When I think of the many hard-working restoration business owners I’ve met over the years, putting in long hours and striving to succeed in our challenging industry, I sigh. I’ve been there!
And when I think of the many owners who will do just about anything – anything at all! – to avoid looking at their financials, I get excited.
You might think it’s strange, but think again: all of those dry columns and rows of numbers are the health indicators of your business. You’d want to know if your blood pressure was too high, wouldn’t you? Or if that mole or dizzy spell was the first sign of something life-changing?
I get excited because getting a handle on regular financial reviews will be life-changing for you and your business, but in a very good way. I guarantee it.
Now honestly, I understand your trepidation. When you visit the doctor, you may be surprised by what you find out. But if you’re planning for the long term – or at the very least, for a good night’s sleep – it’s better to know how your business is doing.
Making a habit of regularly scheduled business performance reviews will pay off in so many ways.
- You’ll no longer be flying blind; you’ll know precisely where your business stands now, and get a clearer picture of where it may be headed.
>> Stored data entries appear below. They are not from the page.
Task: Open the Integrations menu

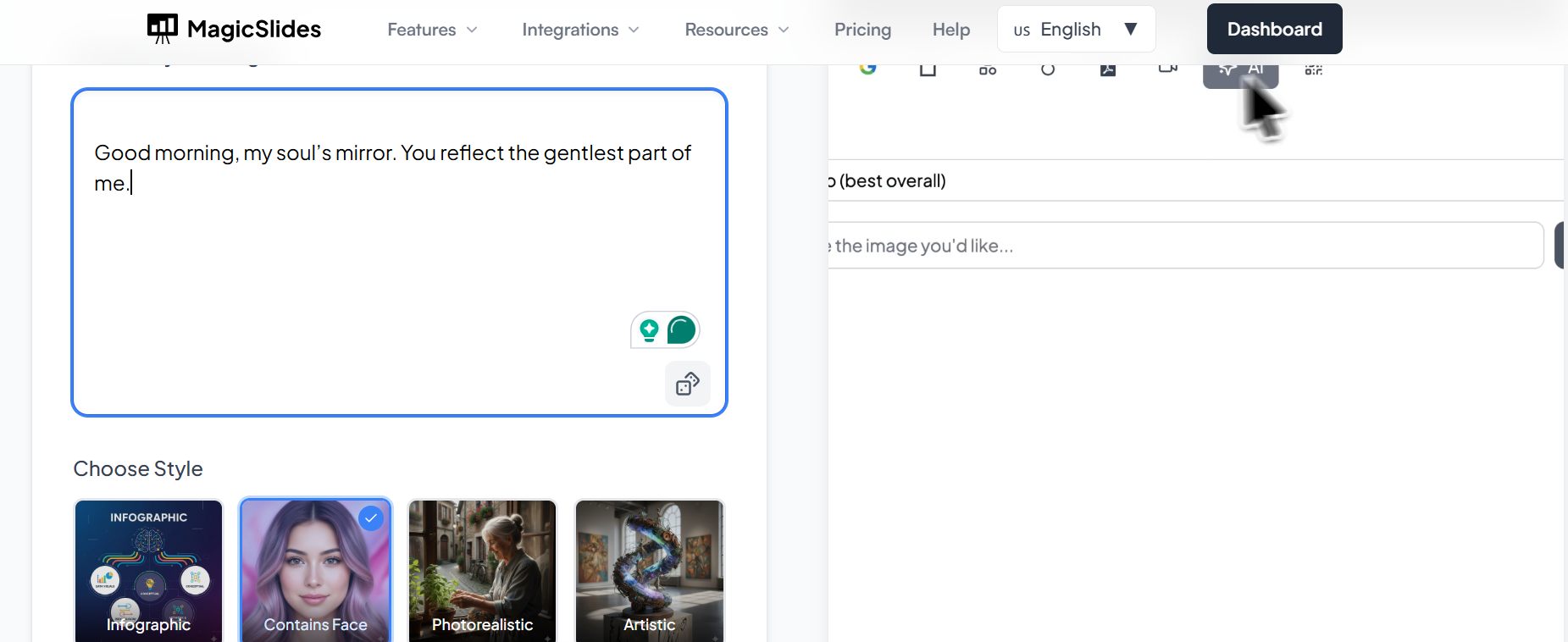Action: coord(580,30)
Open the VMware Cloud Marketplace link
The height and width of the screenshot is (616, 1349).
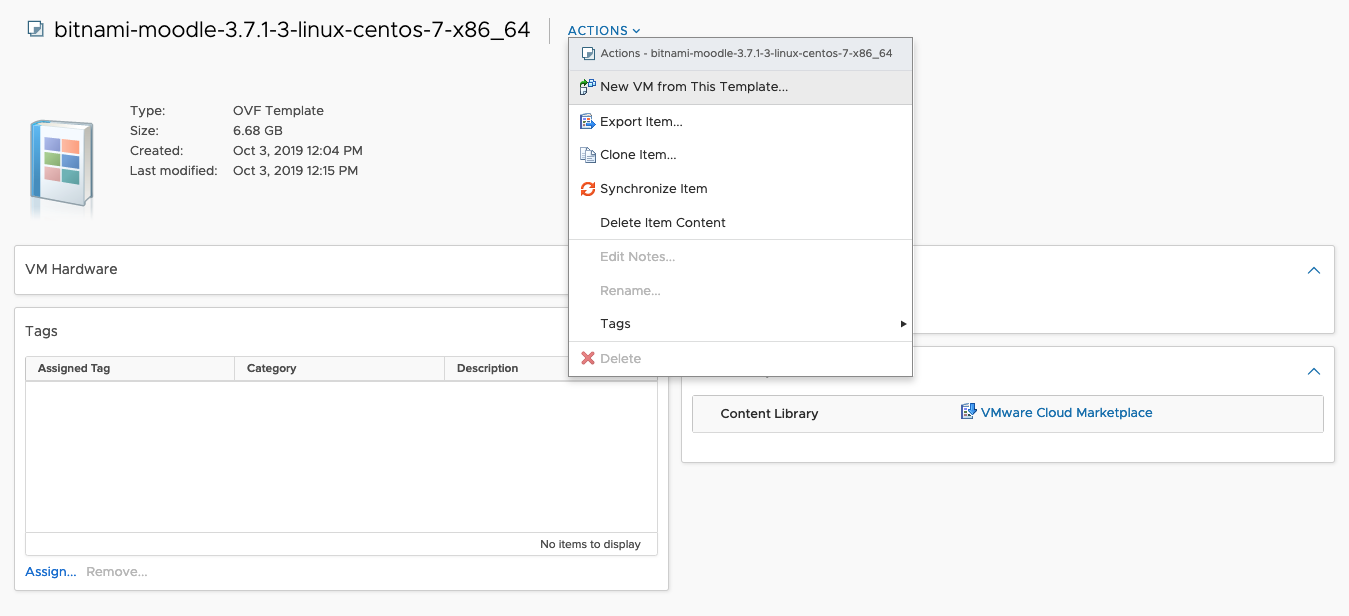tap(1066, 413)
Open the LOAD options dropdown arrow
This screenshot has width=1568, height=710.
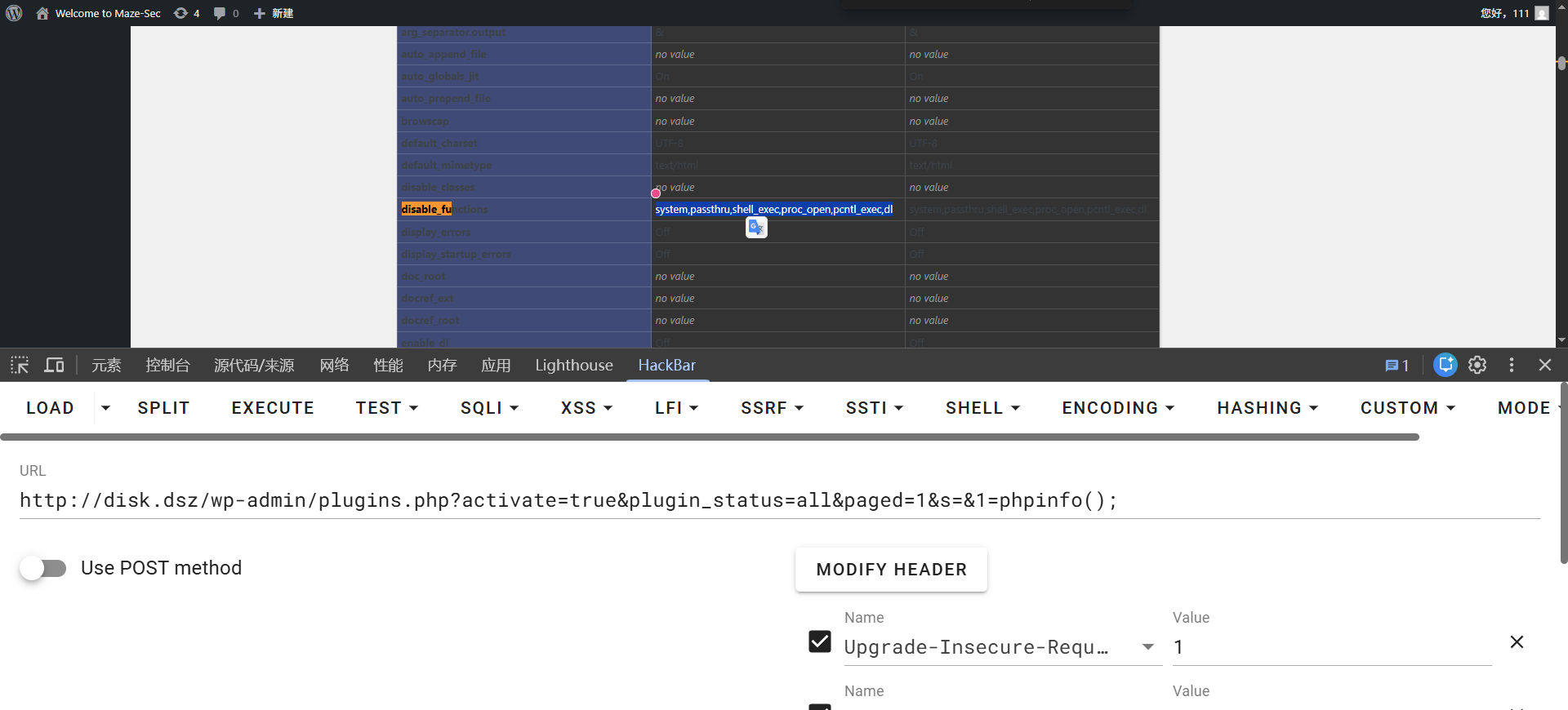pyautogui.click(x=105, y=408)
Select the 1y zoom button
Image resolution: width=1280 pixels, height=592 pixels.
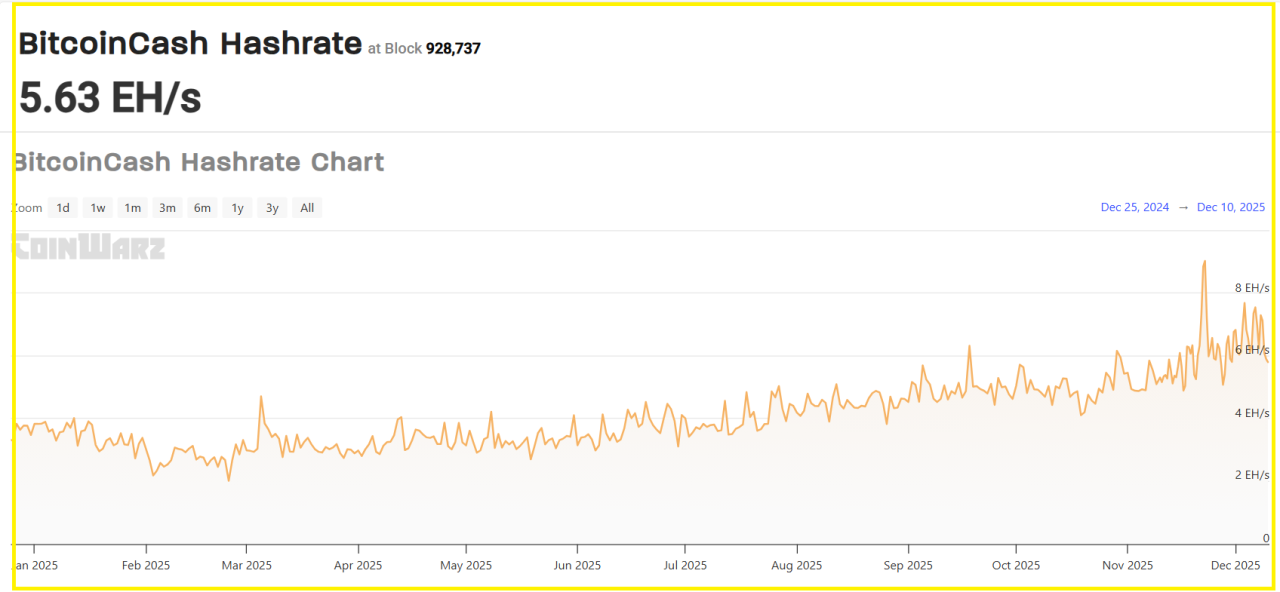(x=237, y=208)
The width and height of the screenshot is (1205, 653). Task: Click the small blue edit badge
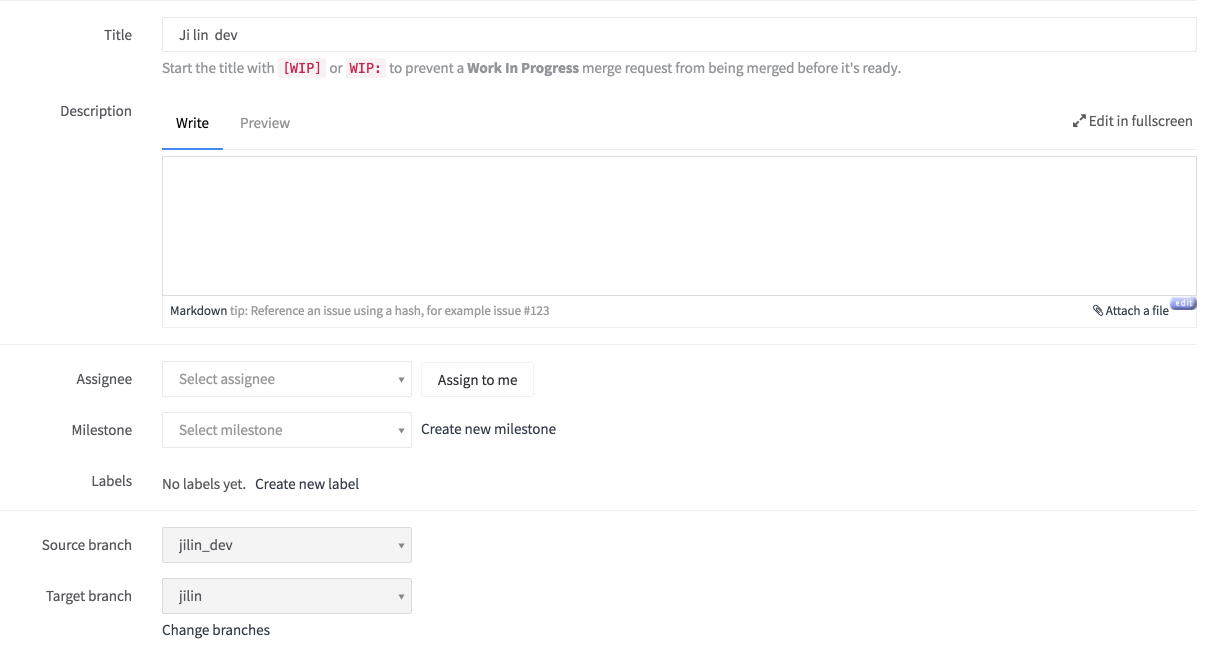1183,303
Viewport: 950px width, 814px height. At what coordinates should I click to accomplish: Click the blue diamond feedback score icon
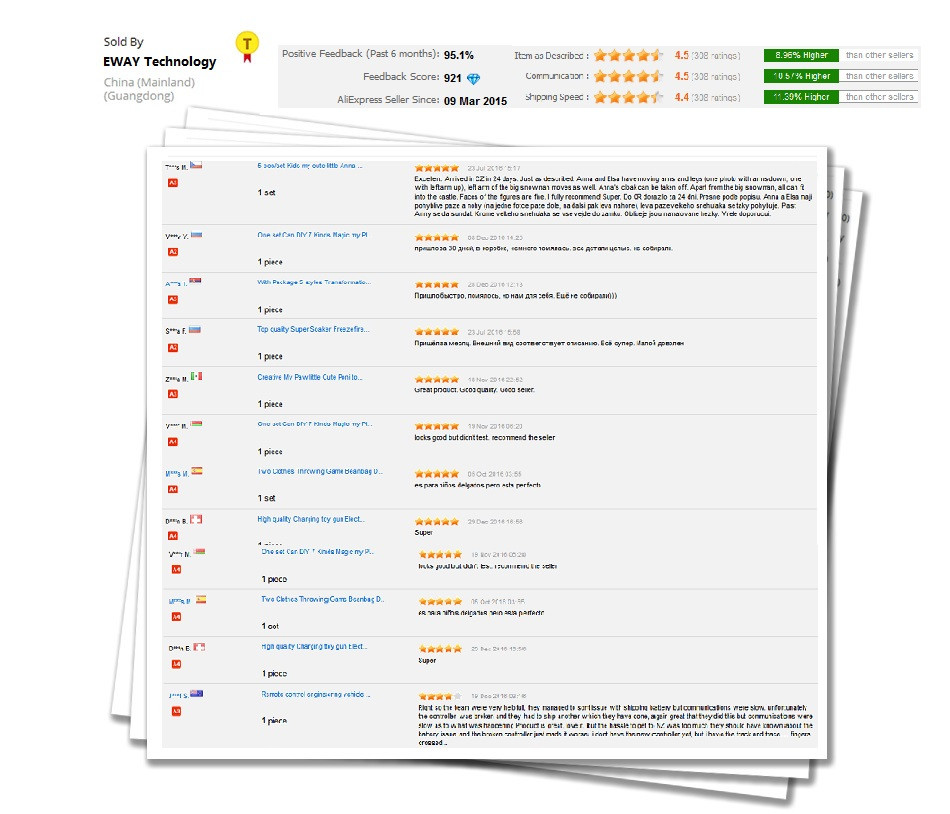(473, 79)
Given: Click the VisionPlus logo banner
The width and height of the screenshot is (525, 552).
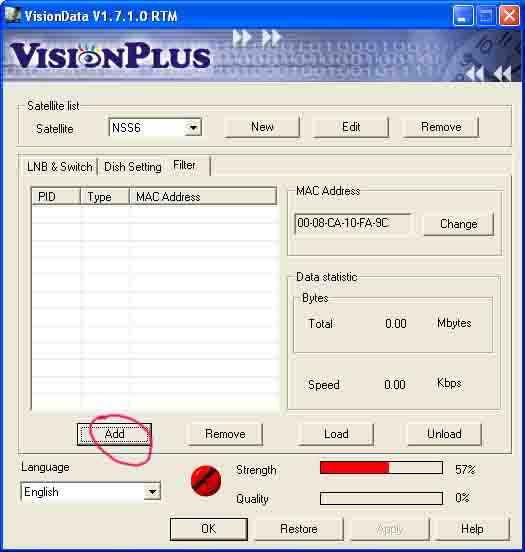Looking at the screenshot, I should tap(110, 56).
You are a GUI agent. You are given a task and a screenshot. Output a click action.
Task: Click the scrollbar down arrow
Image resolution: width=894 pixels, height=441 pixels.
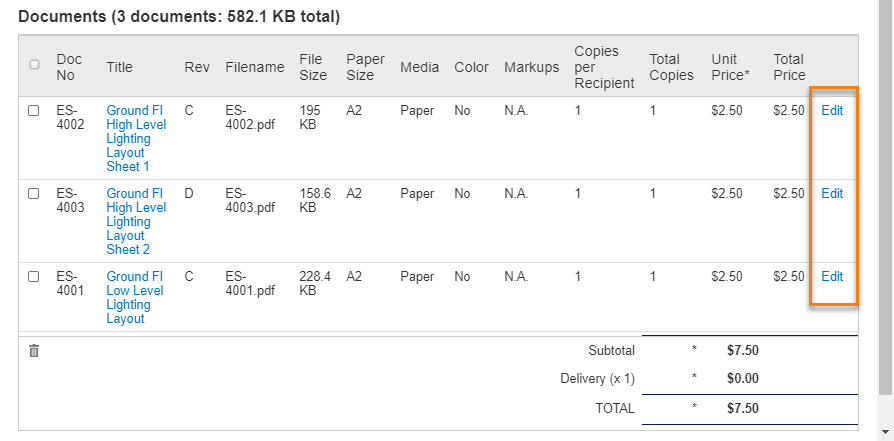pos(885,432)
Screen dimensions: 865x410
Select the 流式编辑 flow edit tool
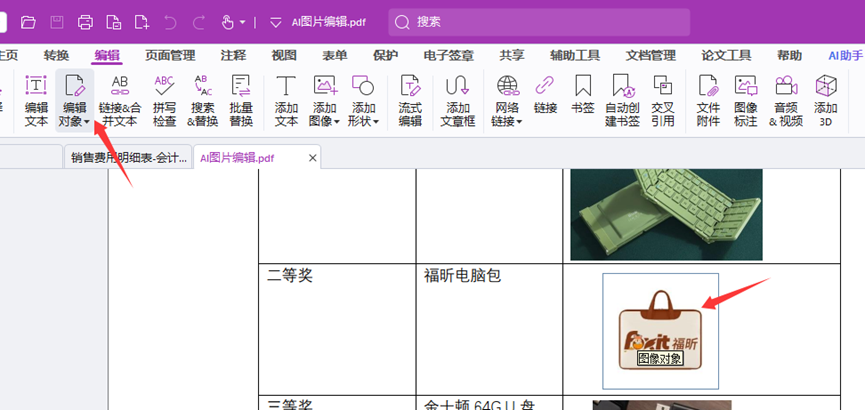(x=410, y=99)
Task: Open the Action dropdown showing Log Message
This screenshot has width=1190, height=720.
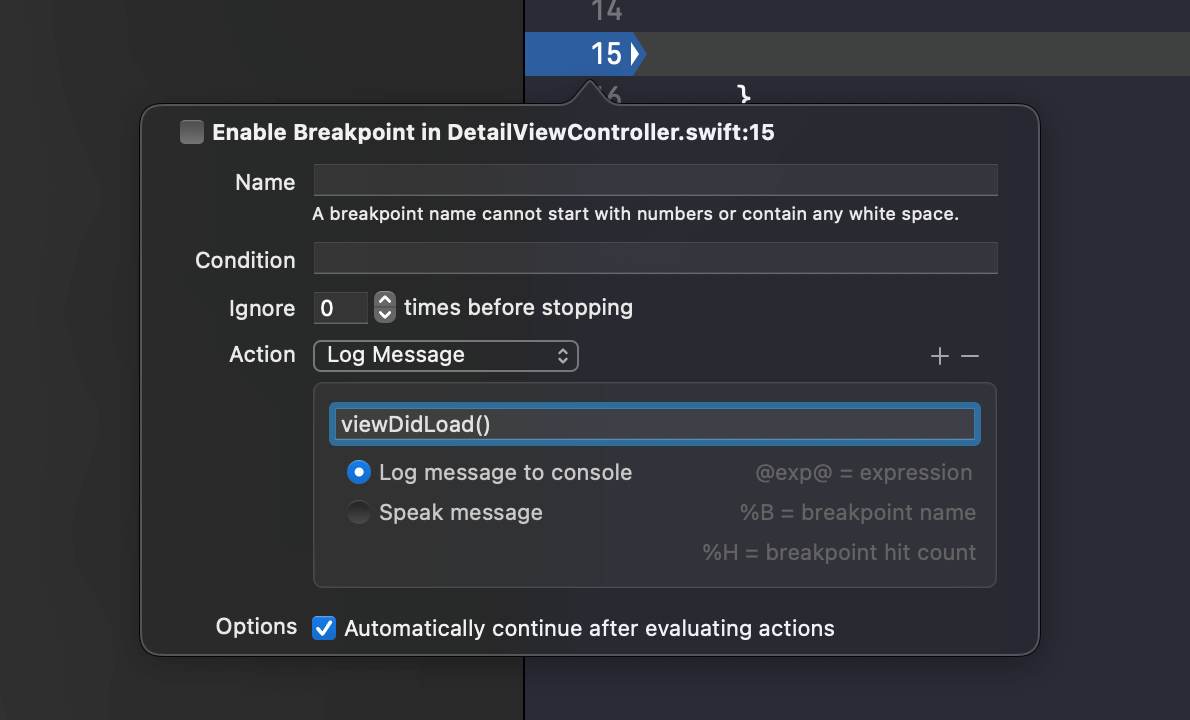Action: point(446,355)
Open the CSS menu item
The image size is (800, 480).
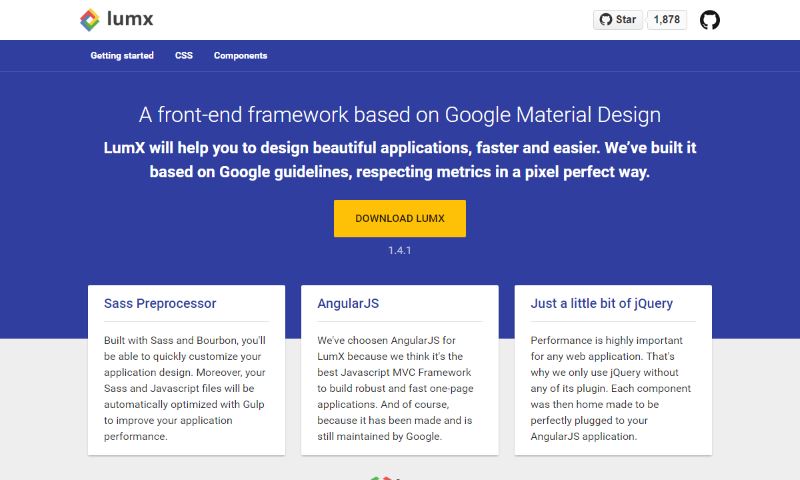click(184, 56)
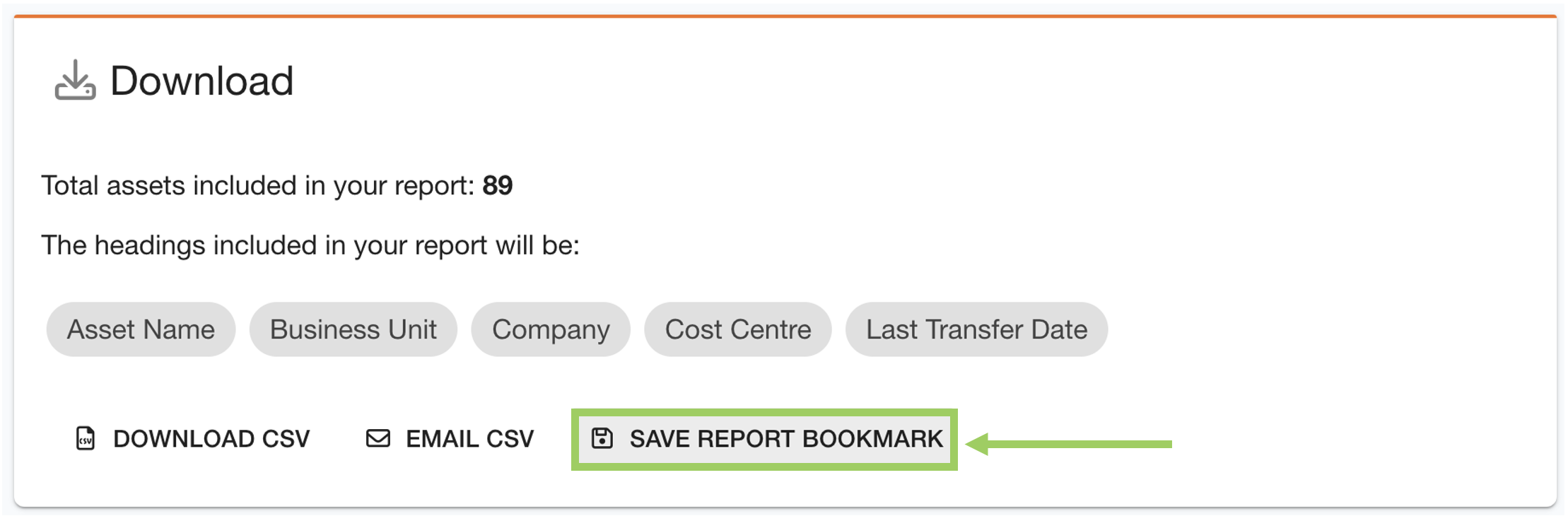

- Patterns will begin to emerge, allowing you to address them proactively, making modest tweaks and major improvements.
- A firm grasp of the numbers will bolster your self-confidence as a business owner.
- Your profitability is likely to increase.
- You’ll be able to offer greater compensation and benefits – which is critical, considering current hiring challenges.
- The value of your company will increase because the selling price of any business is tied to its historical and projected cash flow, otherwise known as Seller’s Discretionary Earnings (SDE).
- You won’t have the nagging feeling that you’re ignoring something which is crucial to your survival…and success.
The Profit & Loss Review
For many, P&Ls – also known as income statements – are cause for anxiety. It’s understandable. Seeing all of your team’s long hours and hard work reduced to a set of numbers can be disorienting, at first. But relax! You’re about to take a big step toward basic financial literacy.
P&Ls are the central document your business will need, for tax purposes and for monitoring the health of your business. They’re also important if you’re planning to open a line of credit at the bank or meet with any potential investors, partners, or suppliers. Someday, when it’s time to sell your business, these reports will be the primary focus of the buyer’s due diligence. A P&L demonstrates your company’s financial viability as of this fiscal period (month, quarter, or year), and over time.
A P&L statement has five main components:
- Revenue (Sales)
- Cost of Goods Sold (COGS: labor and material for production)
- Gross Profit (Revenue minus COGS)
- Expenses (Overhead such as rent, utilities, office wages, insurance, etc.)
- Net Profit (Gross profit minus expenses)
The P&L should be analyzed in two ways: cash basis and accrual basis. The cash basis reports on when you spend and receive funds. The accrual basis reports on when you incur costs and expenses and produce revenue.
Income shows on the accrual basis report when the work is completed and invoiced, whereas income only appears on the cash basis report when payment is received. So, when your cell phone bill arrives in July, this expense will be on your July accrual P&L. When it’s paid in August, it will appear as an expense on your August cash P&L.
Just remember: When expenses occur and invoices arrive or are generated, that’s accrual. And when checks are cut or deposited, that’s cash.
I recommend scheduling time each month to review both the accrual and cash P&Ls, so you recognize what has gone well in your business and find opportunities for improvement. And once you begin to monitor your gross profit (revenue minus COGS) for the different areas of your business – water, fire, mold, reconstruction, etc. – you are likely to continue to find improvement opportunities.
The Collaborative Approach
When it comes to job costing, your team should be fully engaged. You should be able to analyze a P&L specific to each of your mitigation and reconstruction jobs. Develop a routine of regular review so you know exactly where you are with each of your jobs, at every stage. With this strategy in place, the opportunity to improve your process and profitability is immense.
And here’s the most important part: Always have at least one team member on any job who is ultimately responsible for the budget of that particular project. Hold regular financial review meetings with them. Weekly is a great place to start. This ensures that, while quality work is always a goal for any job, so is working within the budget constraints.
Performance-based compensation is the ideal way to reward your team members for achieving the financial goals of your company. Three of the most common metrics are related to revenue produced, gross profitability, and collection time.
It’s All About the Cash Flow
How do you run your collections procedure? Do you have a system in place that spells out the sequence of events from the time the job comes in until the last dollar is collected? Or is it all hands on-deck making collection calls when the bank account gets dangerously low?
Critical elements in the process are related to prompt invoicing of completed work, regular follow-up with the related parties (client, carrier, TPA, mortgage company, etc.), monitoring cash flow throughout the life of the job, creation and adherence to a draw schedule, trigger points to pause work if there is a payment problem, and when to escalate a problem account to a collection service or the legal system.
As you work through all of these details – P&L review, jobs costing, close team collaboration, and cash flow – you’ll begin to see opportunities to improve your processes and put new systems in place.
One of the best ways to know what’s possible in terms of financial metrics is to work with an industry consultant and to reach out to your friends in the industry. Compare notes and brainstorm strategies together to improve your process…and your profitability.
Now what? Where do you go from here? My go-to approach for making progress in any area of my personal or professional life is to set goals. Think about how you can implement some or all of what I’ve shared and start with two or three goals that will get you some quick wins. Once you get comfortable with your P&Ls, you will never be at a loss; you’ll always profit from them.